• **REQUIRED WORK**: Copy out the records word for word, starting with the line that contains "Task: Click the lock" and continuing through the line that contains "click(x=1353, y=858)".

• **MATERIAL SUPPLIED**:
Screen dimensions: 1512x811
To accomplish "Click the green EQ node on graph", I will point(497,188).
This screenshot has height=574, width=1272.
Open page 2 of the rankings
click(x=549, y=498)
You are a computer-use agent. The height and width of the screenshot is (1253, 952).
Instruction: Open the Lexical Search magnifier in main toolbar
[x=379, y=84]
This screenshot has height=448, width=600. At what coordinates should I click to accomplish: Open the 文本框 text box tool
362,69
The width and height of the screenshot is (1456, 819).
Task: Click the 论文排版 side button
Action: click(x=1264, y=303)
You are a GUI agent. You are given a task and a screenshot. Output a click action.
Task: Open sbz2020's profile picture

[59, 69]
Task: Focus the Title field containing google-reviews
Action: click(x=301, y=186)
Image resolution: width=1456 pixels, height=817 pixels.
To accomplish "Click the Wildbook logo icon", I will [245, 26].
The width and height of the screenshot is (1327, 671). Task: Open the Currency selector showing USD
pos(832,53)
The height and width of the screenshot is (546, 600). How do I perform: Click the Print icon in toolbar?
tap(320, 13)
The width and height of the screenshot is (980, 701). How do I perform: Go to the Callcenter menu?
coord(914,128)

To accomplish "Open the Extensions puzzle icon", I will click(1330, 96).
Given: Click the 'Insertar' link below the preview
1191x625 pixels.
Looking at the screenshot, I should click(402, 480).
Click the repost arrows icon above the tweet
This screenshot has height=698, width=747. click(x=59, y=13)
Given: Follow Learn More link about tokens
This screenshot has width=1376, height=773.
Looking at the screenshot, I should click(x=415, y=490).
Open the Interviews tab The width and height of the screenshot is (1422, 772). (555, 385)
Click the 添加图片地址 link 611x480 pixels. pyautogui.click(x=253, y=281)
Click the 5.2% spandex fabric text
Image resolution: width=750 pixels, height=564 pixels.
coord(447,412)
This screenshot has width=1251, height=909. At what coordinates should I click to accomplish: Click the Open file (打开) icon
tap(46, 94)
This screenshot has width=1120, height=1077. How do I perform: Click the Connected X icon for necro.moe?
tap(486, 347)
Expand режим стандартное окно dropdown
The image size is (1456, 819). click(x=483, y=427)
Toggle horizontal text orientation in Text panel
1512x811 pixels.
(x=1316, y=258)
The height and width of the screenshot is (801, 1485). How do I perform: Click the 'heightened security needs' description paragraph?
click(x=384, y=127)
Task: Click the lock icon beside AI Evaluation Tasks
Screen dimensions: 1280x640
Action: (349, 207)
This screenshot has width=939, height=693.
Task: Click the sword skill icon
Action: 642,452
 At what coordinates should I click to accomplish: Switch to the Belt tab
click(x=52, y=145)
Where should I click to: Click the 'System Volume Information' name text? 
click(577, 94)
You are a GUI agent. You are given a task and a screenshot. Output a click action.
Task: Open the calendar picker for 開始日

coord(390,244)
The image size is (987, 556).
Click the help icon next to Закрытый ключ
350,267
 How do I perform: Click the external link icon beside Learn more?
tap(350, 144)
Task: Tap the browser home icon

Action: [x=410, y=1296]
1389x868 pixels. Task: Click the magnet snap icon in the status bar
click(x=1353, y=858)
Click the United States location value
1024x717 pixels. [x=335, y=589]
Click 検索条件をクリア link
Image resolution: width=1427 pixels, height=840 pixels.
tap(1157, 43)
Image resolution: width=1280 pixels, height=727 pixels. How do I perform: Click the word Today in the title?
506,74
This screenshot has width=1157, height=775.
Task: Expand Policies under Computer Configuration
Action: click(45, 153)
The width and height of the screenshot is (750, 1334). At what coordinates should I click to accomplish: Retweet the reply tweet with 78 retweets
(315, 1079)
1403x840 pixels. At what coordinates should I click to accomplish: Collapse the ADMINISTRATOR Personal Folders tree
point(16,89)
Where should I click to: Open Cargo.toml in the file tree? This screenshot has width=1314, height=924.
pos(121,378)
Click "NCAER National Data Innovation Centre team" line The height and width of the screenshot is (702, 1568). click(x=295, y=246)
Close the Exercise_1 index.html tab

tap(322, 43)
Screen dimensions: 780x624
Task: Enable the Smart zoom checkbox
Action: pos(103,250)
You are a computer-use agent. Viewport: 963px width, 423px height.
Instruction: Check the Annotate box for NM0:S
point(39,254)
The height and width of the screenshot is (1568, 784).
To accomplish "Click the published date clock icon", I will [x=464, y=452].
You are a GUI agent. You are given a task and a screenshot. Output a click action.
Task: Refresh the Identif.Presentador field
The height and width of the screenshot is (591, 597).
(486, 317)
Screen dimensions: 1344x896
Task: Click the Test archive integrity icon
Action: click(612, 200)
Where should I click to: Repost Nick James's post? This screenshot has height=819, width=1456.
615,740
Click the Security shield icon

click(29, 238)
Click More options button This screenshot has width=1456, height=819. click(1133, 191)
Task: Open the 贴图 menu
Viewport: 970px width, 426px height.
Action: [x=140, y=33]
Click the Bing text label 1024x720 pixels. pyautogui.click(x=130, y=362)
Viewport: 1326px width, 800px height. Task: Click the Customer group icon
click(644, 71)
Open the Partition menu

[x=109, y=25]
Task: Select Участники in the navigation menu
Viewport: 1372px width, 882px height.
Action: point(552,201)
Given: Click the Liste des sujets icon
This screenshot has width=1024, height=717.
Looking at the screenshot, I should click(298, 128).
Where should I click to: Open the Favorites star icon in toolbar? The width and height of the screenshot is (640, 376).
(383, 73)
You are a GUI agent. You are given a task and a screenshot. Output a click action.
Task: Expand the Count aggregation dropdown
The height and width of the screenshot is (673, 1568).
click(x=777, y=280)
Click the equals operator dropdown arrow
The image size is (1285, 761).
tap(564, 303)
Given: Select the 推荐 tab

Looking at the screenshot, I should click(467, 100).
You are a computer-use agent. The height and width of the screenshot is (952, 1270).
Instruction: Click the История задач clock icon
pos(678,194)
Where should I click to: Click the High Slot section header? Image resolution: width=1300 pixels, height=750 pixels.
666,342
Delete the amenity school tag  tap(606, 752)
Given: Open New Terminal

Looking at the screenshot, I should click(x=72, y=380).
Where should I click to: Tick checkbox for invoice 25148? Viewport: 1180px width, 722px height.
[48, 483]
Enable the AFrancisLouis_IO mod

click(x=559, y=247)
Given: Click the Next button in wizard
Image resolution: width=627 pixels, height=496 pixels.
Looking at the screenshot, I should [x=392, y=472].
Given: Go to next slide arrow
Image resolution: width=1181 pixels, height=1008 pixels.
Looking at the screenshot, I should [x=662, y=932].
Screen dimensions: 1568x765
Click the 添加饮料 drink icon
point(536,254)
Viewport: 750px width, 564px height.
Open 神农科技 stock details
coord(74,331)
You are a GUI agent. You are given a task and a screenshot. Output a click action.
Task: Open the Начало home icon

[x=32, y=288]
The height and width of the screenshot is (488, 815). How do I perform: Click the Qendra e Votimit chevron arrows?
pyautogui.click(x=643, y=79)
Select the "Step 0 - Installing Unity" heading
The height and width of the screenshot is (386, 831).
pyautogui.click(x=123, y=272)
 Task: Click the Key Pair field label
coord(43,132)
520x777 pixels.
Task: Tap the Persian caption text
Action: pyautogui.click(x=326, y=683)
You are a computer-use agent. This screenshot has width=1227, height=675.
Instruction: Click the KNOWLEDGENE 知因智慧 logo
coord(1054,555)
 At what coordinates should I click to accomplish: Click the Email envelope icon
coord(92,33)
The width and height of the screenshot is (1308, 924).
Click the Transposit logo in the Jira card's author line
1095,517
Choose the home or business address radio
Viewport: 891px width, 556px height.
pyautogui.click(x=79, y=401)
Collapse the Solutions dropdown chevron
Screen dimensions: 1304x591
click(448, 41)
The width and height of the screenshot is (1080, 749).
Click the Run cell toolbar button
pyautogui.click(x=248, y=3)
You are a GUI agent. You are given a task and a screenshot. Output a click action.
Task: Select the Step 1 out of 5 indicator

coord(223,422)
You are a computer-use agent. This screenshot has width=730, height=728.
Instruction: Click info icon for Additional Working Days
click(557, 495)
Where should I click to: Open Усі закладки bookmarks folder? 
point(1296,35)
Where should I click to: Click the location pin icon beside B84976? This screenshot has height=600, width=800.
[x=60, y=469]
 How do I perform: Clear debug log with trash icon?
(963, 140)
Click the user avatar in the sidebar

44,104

• **COMPLETED EXERCISE**:
Task: Click the lock icon beside AI Evaluation Tasks
Screen dimensions: 1280x640
Action: (349, 207)
This screenshot has width=939, height=693.
Task: Click the sword skill icon
Action: 642,452
 At what coordinates should I click to accomplish: Switch to the Belt tab
click(x=52, y=145)
Where should I click to: Click the 'System Volume Information' name text? 
click(577, 94)
You are a GUI agent. You are given a task and a screenshot. Output a click action.
Task: Open the calendar picker for 開始日

coord(390,244)
The image size is (987, 556).
Click the help icon next to Закрытый ключ
350,267
 How do I perform: Click the external link icon beside Learn more?
tap(350, 144)
Task: Tap the browser home icon

Action: [x=410, y=1296]
1389x868 pixels. Task: Click the magnet snap icon in the status bar
click(x=1353, y=858)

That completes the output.